• _What to produce_
Please transcribe the entries below without omitting a single character.

(Data extract Opens)

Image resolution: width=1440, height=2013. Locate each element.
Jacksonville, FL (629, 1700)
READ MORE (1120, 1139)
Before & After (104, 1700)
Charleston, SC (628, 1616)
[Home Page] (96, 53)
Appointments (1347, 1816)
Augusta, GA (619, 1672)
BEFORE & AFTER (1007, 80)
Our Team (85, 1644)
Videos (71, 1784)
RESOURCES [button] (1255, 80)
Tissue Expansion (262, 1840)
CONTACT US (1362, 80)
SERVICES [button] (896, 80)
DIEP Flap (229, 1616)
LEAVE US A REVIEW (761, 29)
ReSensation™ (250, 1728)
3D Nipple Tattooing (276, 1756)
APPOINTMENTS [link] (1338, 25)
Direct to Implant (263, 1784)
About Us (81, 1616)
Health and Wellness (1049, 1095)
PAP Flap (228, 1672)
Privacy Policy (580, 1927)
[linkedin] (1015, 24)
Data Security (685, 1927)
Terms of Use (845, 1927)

(Data extract Closes)

• _Solution to the problem_
Image resolution: width=1440, height=2013. Locate each element.
Jacksonville, FL (629, 1700)
READ MORE (1120, 1139)
Before & After (104, 1700)
Charleston, SC (628, 1616)
[Home Page] (96, 53)
Appointments (1347, 1816)
Augusta, GA (619, 1672)
BEFORE & AFTER (1007, 80)
Our Team (85, 1644)
Videos (71, 1784)
RESOURCES [button] (1255, 80)
Tissue Expansion (262, 1840)
CONTACT US (1362, 80)
SERVICES [button] (896, 80)
DIEP Flap (229, 1616)
LEAVE US A REVIEW (761, 29)
ReSensation™ (250, 1728)
3D Nipple Tattooing (276, 1756)
APPOINTMENTS [link] (1338, 25)
Direct to Implant (263, 1784)
About Us (81, 1616)
Health and Wellness (1049, 1095)
PAP Flap (228, 1672)
Privacy Policy (580, 1927)
[linkedin] (1015, 24)
Data Security (685, 1927)
Terms of Use (845, 1927)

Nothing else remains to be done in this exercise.